Unsupervised Image-to-Image Translation Using Domain-Specific Variational Information Bound
This addresses the limitation of existing methods that fail to model domain-specific information in cross-modal translation, offering a solution for generating diverse outputs in tasks like style transfer or medical imaging.
The paper tackles the problem of ambiguity in unsupervised image-to-image translation when source and target domains have different modalities, by proposing a framework that maximizes a domain-specific variational information bound, enabling mapping a single source image into multiple target images using sampled or reference codes.

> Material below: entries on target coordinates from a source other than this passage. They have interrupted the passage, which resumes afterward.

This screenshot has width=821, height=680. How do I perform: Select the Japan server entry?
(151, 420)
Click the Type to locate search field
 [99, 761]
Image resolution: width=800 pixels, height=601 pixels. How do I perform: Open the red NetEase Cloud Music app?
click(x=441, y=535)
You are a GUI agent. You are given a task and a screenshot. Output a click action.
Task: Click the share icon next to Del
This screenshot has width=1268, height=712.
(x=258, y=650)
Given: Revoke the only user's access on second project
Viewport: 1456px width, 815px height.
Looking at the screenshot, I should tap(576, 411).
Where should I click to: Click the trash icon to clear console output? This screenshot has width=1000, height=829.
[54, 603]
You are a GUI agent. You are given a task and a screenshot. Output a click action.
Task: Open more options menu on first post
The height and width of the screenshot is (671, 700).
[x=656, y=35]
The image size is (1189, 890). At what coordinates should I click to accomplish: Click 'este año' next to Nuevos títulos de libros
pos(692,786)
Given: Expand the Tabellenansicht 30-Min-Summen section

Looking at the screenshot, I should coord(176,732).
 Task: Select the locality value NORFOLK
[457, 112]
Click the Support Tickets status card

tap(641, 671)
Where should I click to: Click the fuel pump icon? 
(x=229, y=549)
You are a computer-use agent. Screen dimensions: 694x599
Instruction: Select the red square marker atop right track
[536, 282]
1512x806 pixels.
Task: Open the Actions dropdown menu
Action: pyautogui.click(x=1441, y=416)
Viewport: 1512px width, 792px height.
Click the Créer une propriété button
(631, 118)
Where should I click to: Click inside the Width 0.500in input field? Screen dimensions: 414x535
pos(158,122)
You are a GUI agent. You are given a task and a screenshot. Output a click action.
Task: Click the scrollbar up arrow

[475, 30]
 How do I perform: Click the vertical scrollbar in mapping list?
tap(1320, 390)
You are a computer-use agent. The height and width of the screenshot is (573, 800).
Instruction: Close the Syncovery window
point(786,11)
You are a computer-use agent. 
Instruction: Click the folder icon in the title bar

Unsupervised image-to-image translation is a class of computer vision problems which aims at modeling conditional distribution of images in the target domain, given a set of unpaired images in the source and target domains. An image in the source domain might have multiple representations in the target domain. Therefore, ambiguity in modeling of the conditional distribution arises, specially when the images in the source and target domains come from different modalities. Current approaches mostly rely on simplifying assumptions to map both domains into a shared-latent space. Consequently, they are only able to model the domain-invariant information between the two modalities. These approaches usually fail to model domain-specific information which has no representation in the target domain. In this work, we propose an unsupervised image-to-image translation framework which maximizes a domain-specific variational information bound and learns the target domain-invariant representation of the two domain. The proposed framework makes it possible to map a single source image into multiple images in the target domain, utilizing several target domain-specific codes sampled randomly from the prior distribution, or extracted from reference images.